KeyboardClassServiceCallback sub_1400022F0 Behavioral (non-security) KeyboardClassDequeueRead inlined; cancel-safe _InterlockedExchange64(entry-8,0) check and ring-buffer arithmetic preserved. Low similarity is tracing/inlining.
KeyboardClassDeviceControl Cosmetic ExAllocatePoolWithTag → ExAllocatePool2, WPP tracing, switch-table reorg. IOCTLs unchanged.
KeyboardClassRead Cosmetic Trusted-marker check (DriverEntry == FsContext2) preserved. WPP/layout only.
KeyboardClassClose Cosmetic Trusted-counter decrement / marker clear preserved.
KeyboardClassCleanup Cosmetic Variable renaming + WPP only.
KbdEnableDisablePort Cosmetic ExAllocatePoolWithTag → ExAllocatePool2.
KbdInitializeDataQueue Cosmetic WPP tracing reformatting; queue logic identical.
KeyboardClassReadCopyData sub_140002CA0 Cosmetic WPP tracing reformatting; memcpy/buffer math identical.

Summary of the cosmetic cluster: the remaining changed functions are dominated by ExAllocatePool2 modernization, WPP tracing reformatting, switch-table reorganization, helper extraction/inlining, and register-allocation churn. None introduce behavioral changes affecting security.


9. New / Referenced Helpers

There are no added or removed functions in the diff (unmatched_unpatched: 0, unmatched_patched: 0). Two helpers are central to the create-path fix:

  • sub_140005AB0 — audit helper invoked by the patched create path when a kernel-mode caller sets SL_FORCE_ACCESS_CHECK (called at 0x140003C47, before returning STATUS_ACCESS_DENIED).
  • sub_140011080 — the patched build's "trusted" marker sentinel written to FileObject->FsContext2 (the counterpart of DriverEntry/0x1C000F080 in the unpatched build).

Note: ExAllocatePool2 zero-initializes its allocations whereas ExAllocatePoolWithTag did not; this is immaterial in every affected path because each allocation is fully initialized before use.

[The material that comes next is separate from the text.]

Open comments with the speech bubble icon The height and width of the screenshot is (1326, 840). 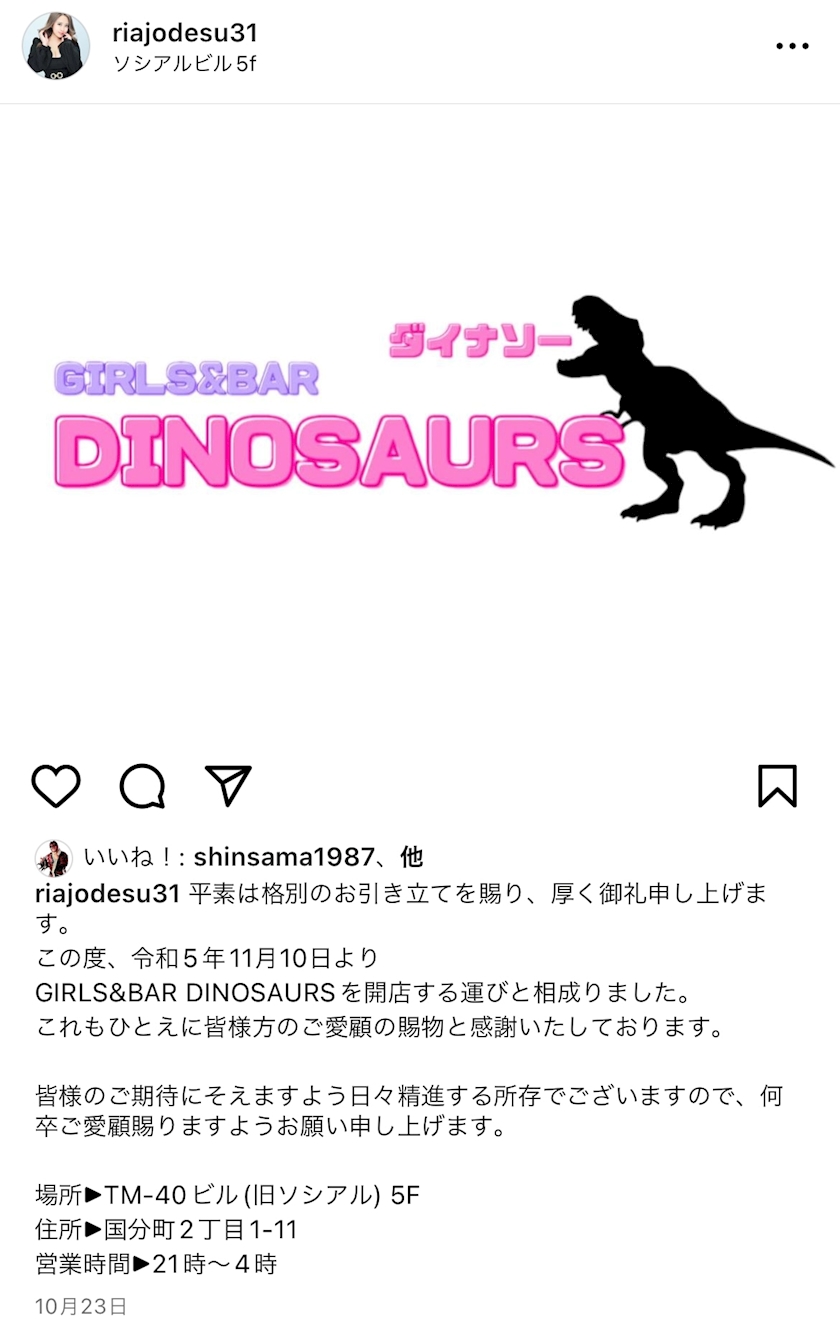point(142,787)
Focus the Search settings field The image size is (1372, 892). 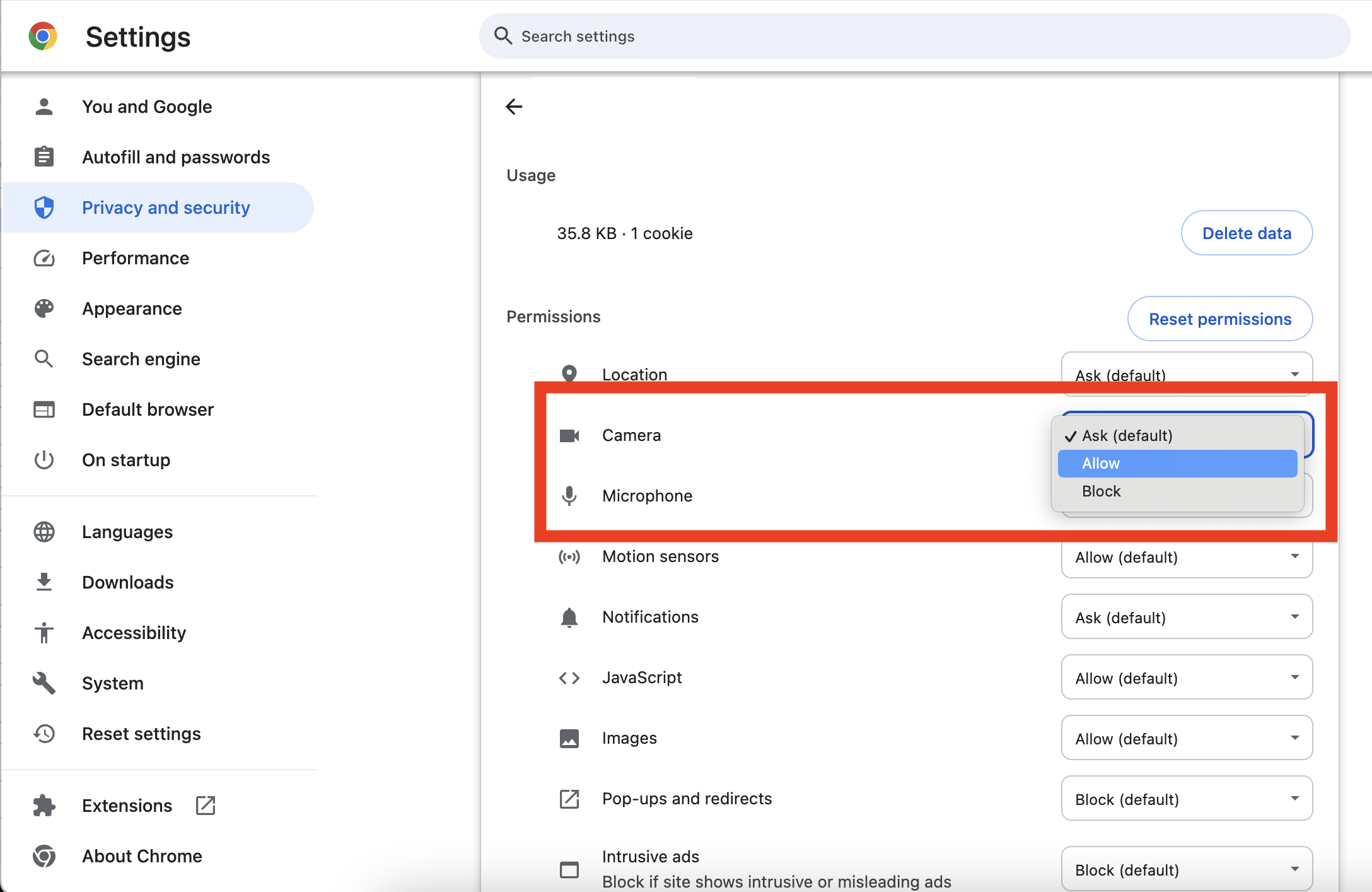[x=914, y=36]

It is a modernization side effect, not a targeted fix.


10. Confidence & Caveats

Confidence: High that the create-path authorization change is real and correctly directed (patched build stricter), and high that the wait-wake / power IRP lifecycle carries no delivered security change (every such function was matched by content and compared).

Caveats: - Reachability of Finding A depends on the existence of a kernel-mode deputy that opens the keyboard device with SL_FORCE_ACCESS_CHECK on behalf of a user; ordinary user-mode opens are unaffected and were always checked correctly. - The exact SL_FORCE_ACCESS_CHECK bit position (IO_STACK_LOCATION.Flags & 1 for IRP_MJ_CREATE) and the FILE_OBJECT.FsContext2 offset (+0x20) match the observed code but should be reconciled against the target build's public structure layouts if instrumenting. - The device-extension state machine (+0x140 values 1/2/3) and cancel flag (+0x130) that arbitrate the wait-wake IRP were confirmed identical in both builds.